Elliott Shows 40-Ton Boom Truck, Crawler-Mounted Crane at ICUEE

Omaha, Neb.-based Elliott Equipment displayed its 40-ton capacity 40105R boom truck last week at ICUEE. Featuring a 105-foot boom, the 40105 can reach up to 164 feet with the addition of an optional 49-foot jib. Two longer booms in the 127- to 142-foot range are also planned for this model. According to Elliott, the crane was engineered to compete with the charts of 40-ton truck cranes on the market.

For stability, the crane features two sets of out-and-down-type outriggers with a 26'2” extended full span, 21-foot mid-span, and 7-foot fully retracted span.

Ground-operated outrigger controls are located on each side of the unit for independent control. Weighing 38,200 pounds, the crane can be configured on a standard or three-axle commercial chassis.

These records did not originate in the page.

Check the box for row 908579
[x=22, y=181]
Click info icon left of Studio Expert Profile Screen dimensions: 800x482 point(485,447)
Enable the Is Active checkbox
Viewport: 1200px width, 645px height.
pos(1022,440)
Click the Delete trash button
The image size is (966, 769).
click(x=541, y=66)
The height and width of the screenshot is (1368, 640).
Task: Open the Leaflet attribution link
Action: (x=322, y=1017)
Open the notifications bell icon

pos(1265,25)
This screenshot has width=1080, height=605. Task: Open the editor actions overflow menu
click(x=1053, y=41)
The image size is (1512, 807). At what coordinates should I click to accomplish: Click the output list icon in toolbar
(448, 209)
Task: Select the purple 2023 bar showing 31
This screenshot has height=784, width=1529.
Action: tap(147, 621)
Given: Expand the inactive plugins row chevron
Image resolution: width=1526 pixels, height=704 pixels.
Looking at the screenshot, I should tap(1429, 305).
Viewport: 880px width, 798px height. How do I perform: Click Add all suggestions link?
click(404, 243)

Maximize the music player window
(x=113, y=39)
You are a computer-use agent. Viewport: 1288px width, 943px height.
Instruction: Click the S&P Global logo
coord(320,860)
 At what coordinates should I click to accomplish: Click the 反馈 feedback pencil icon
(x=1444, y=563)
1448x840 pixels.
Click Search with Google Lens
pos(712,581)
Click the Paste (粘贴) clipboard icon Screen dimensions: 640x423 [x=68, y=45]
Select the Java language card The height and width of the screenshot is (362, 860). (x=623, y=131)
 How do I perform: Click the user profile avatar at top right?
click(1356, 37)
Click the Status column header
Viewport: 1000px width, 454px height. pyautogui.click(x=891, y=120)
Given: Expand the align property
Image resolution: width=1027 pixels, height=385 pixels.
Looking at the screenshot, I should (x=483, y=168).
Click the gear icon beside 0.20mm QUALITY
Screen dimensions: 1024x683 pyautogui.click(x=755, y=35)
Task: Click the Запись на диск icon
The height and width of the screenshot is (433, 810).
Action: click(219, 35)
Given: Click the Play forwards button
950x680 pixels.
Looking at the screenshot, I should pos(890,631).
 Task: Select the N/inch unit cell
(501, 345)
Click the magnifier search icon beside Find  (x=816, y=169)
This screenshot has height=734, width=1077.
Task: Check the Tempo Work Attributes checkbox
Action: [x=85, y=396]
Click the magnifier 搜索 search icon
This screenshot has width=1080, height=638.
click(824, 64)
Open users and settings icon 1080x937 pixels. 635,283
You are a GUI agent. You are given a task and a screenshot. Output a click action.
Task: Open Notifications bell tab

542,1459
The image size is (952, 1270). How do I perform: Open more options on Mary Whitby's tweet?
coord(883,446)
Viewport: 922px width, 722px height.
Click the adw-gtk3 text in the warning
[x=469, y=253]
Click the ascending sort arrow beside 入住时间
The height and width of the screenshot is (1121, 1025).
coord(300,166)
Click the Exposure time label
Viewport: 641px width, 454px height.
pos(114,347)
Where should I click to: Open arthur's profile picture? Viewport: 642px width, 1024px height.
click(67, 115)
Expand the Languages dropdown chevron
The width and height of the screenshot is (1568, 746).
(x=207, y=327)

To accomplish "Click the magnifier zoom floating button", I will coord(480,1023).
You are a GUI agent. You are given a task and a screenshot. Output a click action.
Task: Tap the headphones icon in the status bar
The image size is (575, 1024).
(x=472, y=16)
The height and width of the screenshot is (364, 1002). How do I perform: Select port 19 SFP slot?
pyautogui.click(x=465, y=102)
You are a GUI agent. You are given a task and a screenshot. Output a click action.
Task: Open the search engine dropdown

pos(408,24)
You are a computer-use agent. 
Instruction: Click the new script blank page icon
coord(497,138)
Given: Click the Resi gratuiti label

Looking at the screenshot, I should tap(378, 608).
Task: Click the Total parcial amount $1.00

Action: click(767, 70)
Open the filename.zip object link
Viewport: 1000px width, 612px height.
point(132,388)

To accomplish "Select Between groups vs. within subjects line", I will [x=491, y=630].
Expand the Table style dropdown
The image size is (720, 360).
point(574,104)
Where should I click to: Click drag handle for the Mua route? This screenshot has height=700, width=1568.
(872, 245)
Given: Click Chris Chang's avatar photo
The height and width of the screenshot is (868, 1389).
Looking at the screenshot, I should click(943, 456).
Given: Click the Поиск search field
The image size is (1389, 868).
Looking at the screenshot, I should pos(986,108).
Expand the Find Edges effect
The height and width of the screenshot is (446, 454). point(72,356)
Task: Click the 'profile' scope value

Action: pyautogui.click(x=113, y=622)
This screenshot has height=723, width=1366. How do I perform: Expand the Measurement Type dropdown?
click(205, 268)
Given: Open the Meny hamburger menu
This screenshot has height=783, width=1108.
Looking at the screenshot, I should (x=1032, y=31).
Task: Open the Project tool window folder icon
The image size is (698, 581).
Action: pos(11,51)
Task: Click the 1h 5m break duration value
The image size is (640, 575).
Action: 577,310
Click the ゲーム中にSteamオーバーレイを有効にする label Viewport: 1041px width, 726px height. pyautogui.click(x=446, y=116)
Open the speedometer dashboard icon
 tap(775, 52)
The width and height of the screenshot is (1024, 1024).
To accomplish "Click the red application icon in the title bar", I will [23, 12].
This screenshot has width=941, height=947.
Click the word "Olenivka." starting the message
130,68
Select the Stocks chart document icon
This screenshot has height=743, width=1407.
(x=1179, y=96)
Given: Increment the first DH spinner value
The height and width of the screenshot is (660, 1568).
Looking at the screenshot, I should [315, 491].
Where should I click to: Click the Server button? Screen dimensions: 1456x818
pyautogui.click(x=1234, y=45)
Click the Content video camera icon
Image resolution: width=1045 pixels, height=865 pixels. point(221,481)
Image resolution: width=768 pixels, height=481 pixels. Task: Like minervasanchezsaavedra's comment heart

Operators run the crane via seated controls in a cab that rotates with the turret. The operator cab includes electronic control levers, variable speed thumb throttle, LMI console display, tinted glass windows, diesel heater, two air circulation fans, 12V DC power supply, and glide swing with manual foot brake, among other features. AC is available as an option in the cab. Other options include a two-piece jib, automatic rotation lockout, auxiliary winch, radio remote controls, and swing counterweight.

Also on display was Elliott's 30,000-pound capacity, 105-foot 30105 boom mounted on PowerTraxx 18-H tracks. The unit was equipped with a new auger system that is now available on 26- and 30-ton boom trucks. According to Elliott, dealers were asking for a boom truck that could be used in utility applications, such as in sandy environments, so the company modified its 30105 boom to fit on a track-mounted vehicle. So far, three track-mounted units have been equipped with Elliott booms, including Scott Powerline's unit on display at ICUEE.

PowerTraxx 18-H hydrostatically driven track vehicle is one of the largest units available. With ROPS to 18,000 pounds, the vehicle is engineered for 100-foot plus cranes and aerial lifts. The 18-H is powered by a 350-hp engine and moves along 44-inch-wide D-dent tracks.